I recall last New Year; the stuff of a dozen songs, the amazing evaporation from one century to the next. As 12 pm crept in, I stood aloft a slightly boggy moor in Scotland wearing around nine layers of clothing and two pairs of gloves. I had made the local Rohan shop very happy indeed and with the rain drizzling down, I couldn’t shake the smell of wet dog. It was just me, Ollie, our ‘deluxe’ tent and a scattering of sheep. No shiny wine glasses chinking together, no roars of laughter at silly alcohol fuelled behaviour, no post-party analysis whilst consuming as much greasy fry up as our stomachs could handle; the serving of normal 18 year old mayhem was utterly absent. Instead, we clunked together two red plastic beakers of bucks fizz that had been opened by Ollie, in alpha male overload, slamming the bottle neck onto a nearby rock. I had forgotten to pack the corkscrew, not being adept at packing for the outdoors and having been left to do the whole thing by myself at the last minute.

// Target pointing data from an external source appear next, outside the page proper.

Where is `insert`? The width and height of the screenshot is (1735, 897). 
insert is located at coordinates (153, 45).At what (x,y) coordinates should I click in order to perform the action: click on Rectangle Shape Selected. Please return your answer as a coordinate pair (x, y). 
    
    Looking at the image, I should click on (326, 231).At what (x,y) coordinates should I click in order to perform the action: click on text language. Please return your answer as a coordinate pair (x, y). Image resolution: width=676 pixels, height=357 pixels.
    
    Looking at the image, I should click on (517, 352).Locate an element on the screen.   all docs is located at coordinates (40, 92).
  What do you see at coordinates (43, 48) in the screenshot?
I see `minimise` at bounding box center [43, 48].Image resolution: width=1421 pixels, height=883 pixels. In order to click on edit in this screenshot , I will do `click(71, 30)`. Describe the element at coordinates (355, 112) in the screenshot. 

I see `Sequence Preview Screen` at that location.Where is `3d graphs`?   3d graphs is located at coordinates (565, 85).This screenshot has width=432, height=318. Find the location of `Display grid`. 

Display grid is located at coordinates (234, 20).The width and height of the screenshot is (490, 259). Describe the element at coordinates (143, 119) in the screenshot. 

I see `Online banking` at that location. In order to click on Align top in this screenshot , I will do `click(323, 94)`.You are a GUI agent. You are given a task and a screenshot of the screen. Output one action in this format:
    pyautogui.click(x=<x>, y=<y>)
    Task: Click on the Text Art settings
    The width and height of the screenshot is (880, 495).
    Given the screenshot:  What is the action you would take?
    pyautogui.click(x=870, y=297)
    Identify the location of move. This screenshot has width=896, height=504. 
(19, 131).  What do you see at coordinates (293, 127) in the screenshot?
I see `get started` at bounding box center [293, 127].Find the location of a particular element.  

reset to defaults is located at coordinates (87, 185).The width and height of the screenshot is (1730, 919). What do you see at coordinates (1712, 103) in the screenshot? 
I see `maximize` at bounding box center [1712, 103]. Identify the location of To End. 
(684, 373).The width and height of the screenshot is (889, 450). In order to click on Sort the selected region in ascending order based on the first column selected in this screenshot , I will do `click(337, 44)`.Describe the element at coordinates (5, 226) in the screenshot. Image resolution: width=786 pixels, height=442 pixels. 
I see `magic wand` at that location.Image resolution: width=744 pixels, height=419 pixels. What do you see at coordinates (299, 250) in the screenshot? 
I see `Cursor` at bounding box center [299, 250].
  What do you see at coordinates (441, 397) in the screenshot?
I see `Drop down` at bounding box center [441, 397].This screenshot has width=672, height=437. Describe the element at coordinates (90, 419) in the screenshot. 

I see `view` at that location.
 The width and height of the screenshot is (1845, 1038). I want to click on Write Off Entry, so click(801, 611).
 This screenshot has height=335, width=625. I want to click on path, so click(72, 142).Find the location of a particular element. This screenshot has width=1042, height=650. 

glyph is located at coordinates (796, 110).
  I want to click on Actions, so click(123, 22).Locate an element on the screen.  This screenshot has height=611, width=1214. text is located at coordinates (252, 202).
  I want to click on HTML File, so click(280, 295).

“Oh Sasha, trust you to balls it up. Now we’ll be picking glass out of our tongues for the rest of the evenings,” he’d laughed, ruffling my hair.
He’d persuaded me it would be romantic and ‘special’. Instead, it was absolutely freezing and stuffed to the brim with a tense undercurrent that once again he had railroaded me into doing something I really didn’t want to do. I hadn’t complained. He’d tried to give me a new experience and so I figured it was me; I was the problem. I just didn’t understand the beauty of where I was. I wasn’t mature enough.
My friends were outraged that I was spending the Millennium New Year with just Ollie and leaving them behind, and I really didn’t want to. Deep down I wanted to be with him and with them. But there didn’t seem to be many compromises made where Ollie was concerned, well, not on his part anyway,
I stand behind Clare at the full length wooden mirror and examine myself over her shoulder. I’m wearing my long silver and black dress which has no back and thin straps and so wearing a bra is an impossibility. I’ve tamed my frizzy hair with an hour of serum and straightners and it looks surprisingly sleek. The silver eye shadow I bought earlier today compliments the dress and after I removed some of it with a cotton-bud and applied mascara I don’t actually look like I’ve been punched. For a moment I manage to detach myself from my own self perception and I see a new person whom I don’t know. She looks nervous and thin but steely. She looks like someone I might like to be friends with if I met her at work or in a class. She looks older than 19 year old me and wiser than I am.
Clare notices the length of time I have been staring and gently prods me with an eyelash curler. “Oi, stop perving at yourself and drink up. There’s a new year somewhere to be had.” The last dribble in the wine bottle is shaken and trickles into my glass. “You look great Sash, all thin with perky boobs. Beautiful! Ready for it all!”
“Ready for what all?” I reply, unscrewing the bottle’s cap and refilling my glass.
“I don’t know. I’m trying to be philosophical. I guess I just mean ready to face a challenge or two. Hey, you’re not crying now and that’s an accomplishment!”
We raise our glasses to the air and clink, sipping the cold, sweet liquid.